What are Generative AI and LLM?

Have you heard about ChatGPT, Midjourney, Dall-e, and other tools to generate text, images, and videos? Have you heard about AI tools replacing humans at work?

Many questions have been raised with the explosion of AI technologies these days, that’s why it’s important to know what is all about it, how we reached this point, and what is behind all those amazing tools we are seeing these days.

First, let’s talk about Artificial Intelligence. What is AI? The official concept, born back in 1955 by computer scientist John MacCarthy and other fellow co-workers, describes the science and engineering of making intelligent machines. So today, I believe it’s fair to say Artificial intelligence (AI) refers to the simulation of human intelligence in machines that are programmed to “think” like humans and mimic their actions and/or processes. Machines can learn to autonomously make decisions and carry out actions on behalf of human beings.

With the AI concept, the paradigm for coding changed. Machine Learning (ML) is raised as a sub-field of Artificial Intelligence to provide a series of input data and the expected responses to obtain an output, a series of rules that allow us to obtain the correspondence between the input and output data. With ML, Deep learning was created to mimic the human brain through what is called Neural Networks architectures or artificial Neural Networks.

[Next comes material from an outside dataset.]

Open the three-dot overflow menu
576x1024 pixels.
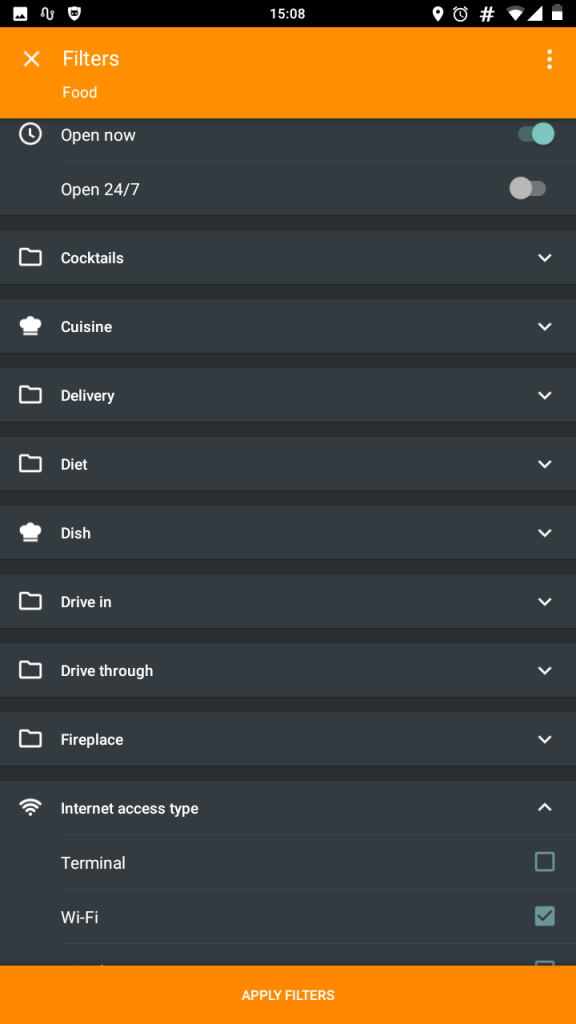click(x=549, y=59)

Machine learning models use statistical techniques to help the machine “learn” how to get progressively better at a task without necessarily having been specifically programmed for it. Instead, Machine Learning algorithms use historical data as input to predict new output values through 3 sub-categories that will help us resolve different problems:

  • Supervised Learning: uses labeled datasets and correct outputs to train learning algorithms how to classify data or predict an outcome, like a Teacher-Student relationship. For example, if a system is required to classify fruit, it would be given training data such as color, shape, dimension, and size. Based on this data, it would be able to classify fruit.
  • Unsupervised Learning:?it doesn’t use labeled datasets. The models work on their own to uncover the inherent structure of that data, but human intervention is still required to validate the output variables, depending on the intended use of the data and if it makes sense for the data to be utilized at the end. It’s typically used to uncover insights from massive volumes of data, detect anomalies or make recommendations.
  • Reinforcement learning: it’s about taking suitable action to maximize reward in a particular situation, and it also differs from supervised learning. The input data set has no answers, but the reinforcement agent decides what to do to perform the given task; it’s bound to learn from experience. For example, if you like to train a dog at home, the agent would be the dog, and we can get the dog to perform various actions by offering incentives such as dog biscuits as a reward so the dog will follow the instruction to maximize its rewards and hence will follow every command and might even learn a new action, like begging, all by itself.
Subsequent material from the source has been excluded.